⚡ Electrical Box Fill Calculator
NEC code-compliant box capacity calculator
1️⃣ Conductors (Wires)
2️⃣ Devices & Equipment
3️⃣ Your Box Capacity
"Box fill violations are one of the top 3 code failures I see from DIYers and even some guys who should know better. Inspectors will make you pull devices out to count wires. And here's the mistake everyone makes: they forget to count pigtails. If you've got 3 hot wires twisted together with a pigtail going to your switch, that's 4 conductors, not 3. Also, all those ground wires count as ONE allowance total, not zero—people forget that. Use deep boxes whenever possible. The extra 50 cents for a 22.5 cu in box instead of 18 saves you from failing inspection."

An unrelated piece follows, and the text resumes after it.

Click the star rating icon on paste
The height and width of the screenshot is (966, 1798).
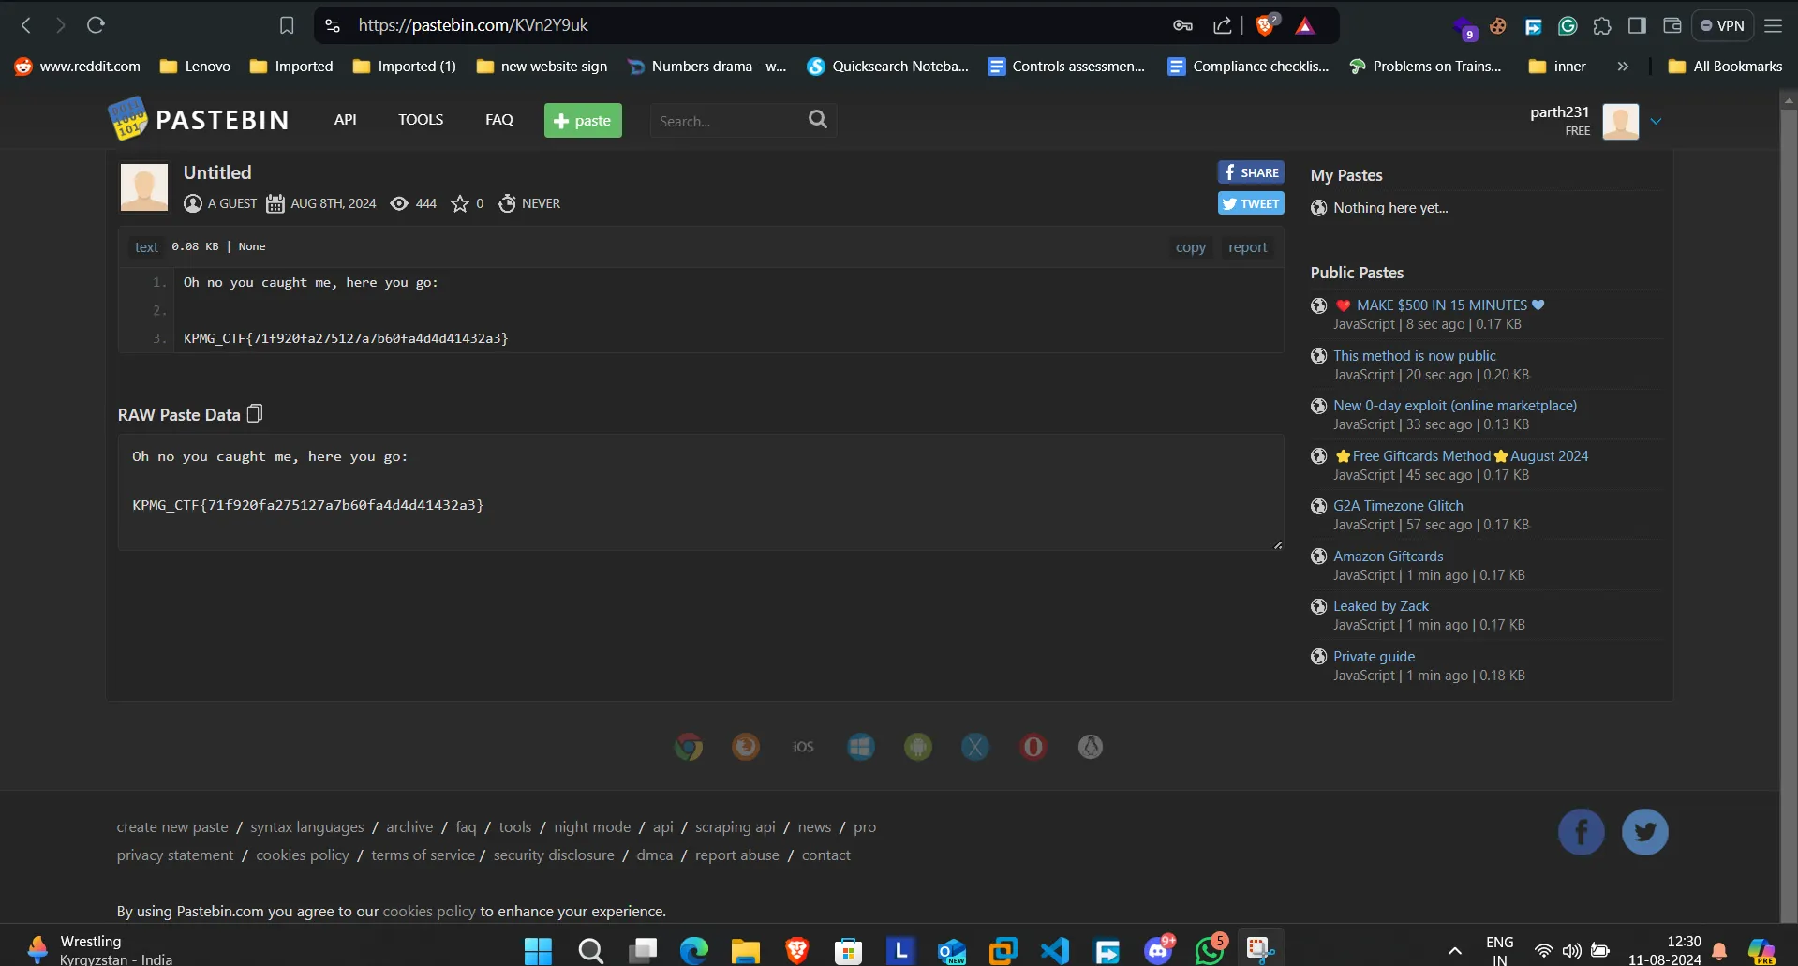pos(460,203)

📏 NEC Volume Allowances (NEC 314.16(B))
| Wire Size | Volume per Conductor |
|---|---|
| 18 AWG | 1.50 cubic inches |
| 16 AWG | 1.75 cubic inches |
| 14 AWG | 2.0 cubic inches |
| 12 AWG | 2.25 cubic inches |
| 10 AWG | 2.5 cubic inches |
| 8 AWG | 3.0 cubic inches |
| 6 AWG | 5.0 cubic inches |
📦 Common Box Sizes
| Box Type | Typical Capacity |
|---|---|
| Single-gang plastic (standard depth) | 18 cubic inches |
| Single-gang plastic (deep) | 20.5 - 22.5 cubic inches |
| Double-gang plastic | 30 - 36 cubic inches |
| 4" square metal (1.5" deep) | 21 cubic inches |
| 4" square metal (2" deep) | 30.3 cubic inches |
| 4-11/16" square (2-1/8" deep) | 42 cubic inches |
🧮 NEC Counting Rules
Conductors: Each wire gets its volume allowance based on wire size.
Devices (switches, outlets, dimmers): Count as 2× the volume of the largest wire connected to it.

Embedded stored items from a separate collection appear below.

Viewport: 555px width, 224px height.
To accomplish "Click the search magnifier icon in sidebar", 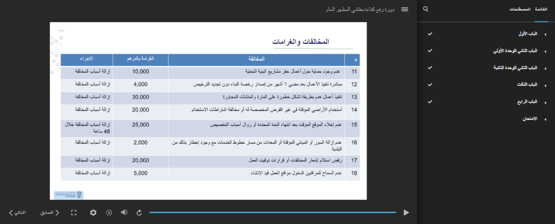I will [x=426, y=9].
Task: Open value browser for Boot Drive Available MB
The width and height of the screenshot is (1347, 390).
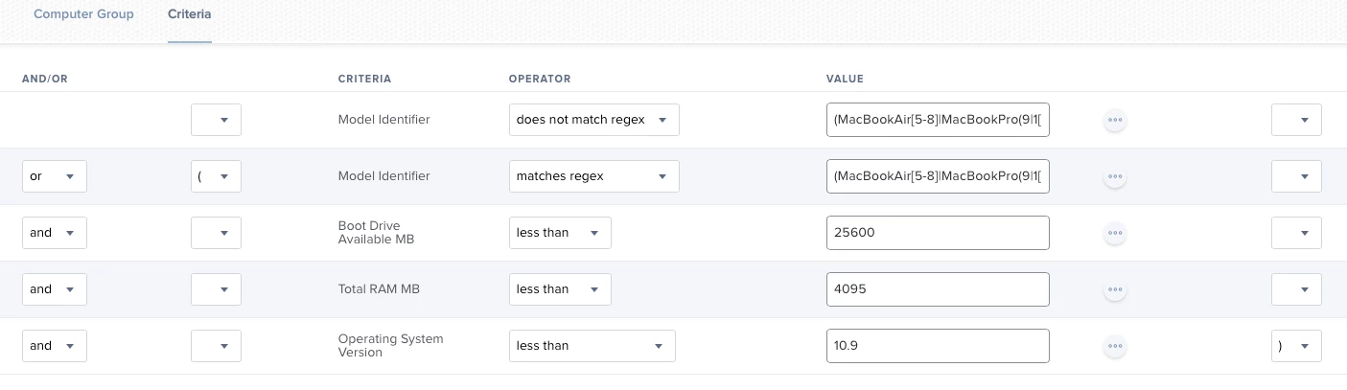Action: (1114, 233)
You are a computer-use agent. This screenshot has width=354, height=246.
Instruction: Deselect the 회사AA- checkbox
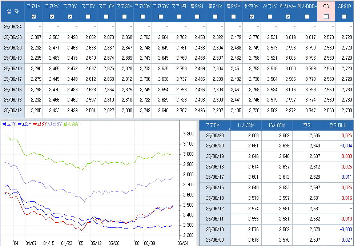[x=288, y=16]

Equipment grounds: All ground wires combined = 1× volume of the largest ground wire.
Internal clamps: If box has built-in cable clamps = 1× largest conductor.
Pigtails: Count as conductors. Don't forget these!
Wire nuts: Do NOT count.
⚠️ Common Mistakes
Forgetting pigtails: 3 wires + pigtail = 4 conductors.
Not counting grounds: All grounds = 1 allowance, not zero.
Wrong box size assumption: Not all single-gang boxes are 18 cu in—check the stamp inside.
Mixing wire sizes without using largest: If mixing 12 AWG and 14 AWG, devices count as 2× 12 AWG allowance (2.25), not 14.